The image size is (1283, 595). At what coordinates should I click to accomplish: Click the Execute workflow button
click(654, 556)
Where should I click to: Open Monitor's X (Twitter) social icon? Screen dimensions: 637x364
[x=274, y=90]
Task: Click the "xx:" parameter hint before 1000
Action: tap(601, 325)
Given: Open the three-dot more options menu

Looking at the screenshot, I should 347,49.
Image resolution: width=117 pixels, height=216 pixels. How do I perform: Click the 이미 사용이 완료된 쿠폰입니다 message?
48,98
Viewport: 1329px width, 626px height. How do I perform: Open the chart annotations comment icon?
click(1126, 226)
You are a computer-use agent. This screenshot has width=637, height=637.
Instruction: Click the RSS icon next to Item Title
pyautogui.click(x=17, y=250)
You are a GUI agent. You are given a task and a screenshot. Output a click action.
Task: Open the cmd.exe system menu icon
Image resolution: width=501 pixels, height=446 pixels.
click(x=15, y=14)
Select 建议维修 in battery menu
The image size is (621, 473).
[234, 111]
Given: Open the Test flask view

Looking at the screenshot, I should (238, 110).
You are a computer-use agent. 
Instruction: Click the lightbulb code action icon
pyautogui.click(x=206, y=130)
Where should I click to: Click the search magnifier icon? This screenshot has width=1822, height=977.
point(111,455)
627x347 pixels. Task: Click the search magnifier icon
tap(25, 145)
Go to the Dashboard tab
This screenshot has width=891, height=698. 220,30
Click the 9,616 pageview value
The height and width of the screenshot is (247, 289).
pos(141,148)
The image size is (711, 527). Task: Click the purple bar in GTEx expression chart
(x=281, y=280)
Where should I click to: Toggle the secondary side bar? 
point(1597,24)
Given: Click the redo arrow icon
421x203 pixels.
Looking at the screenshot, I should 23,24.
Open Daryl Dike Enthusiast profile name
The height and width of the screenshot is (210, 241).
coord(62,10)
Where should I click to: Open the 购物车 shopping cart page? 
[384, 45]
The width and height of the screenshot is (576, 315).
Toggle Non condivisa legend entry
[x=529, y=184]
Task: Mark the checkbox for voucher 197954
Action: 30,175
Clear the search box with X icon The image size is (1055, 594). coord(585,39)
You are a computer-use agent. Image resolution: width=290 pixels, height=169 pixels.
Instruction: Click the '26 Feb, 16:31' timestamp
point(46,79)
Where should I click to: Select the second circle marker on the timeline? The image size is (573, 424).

━━━━━━━━━━━━━━━━━━━━

Exercise – Could you report all lines of the listing that hold "agent"?

Solution to the problem –
You are a computer-use agent. This screenshot has width=637, height=637.
You are a GUI agent. You are given a task and a screenshot. Output a click action.
You are a computer-use agent. 
You are a computer-use agent. Image resolution: width=290 pixels, height=169 pixels.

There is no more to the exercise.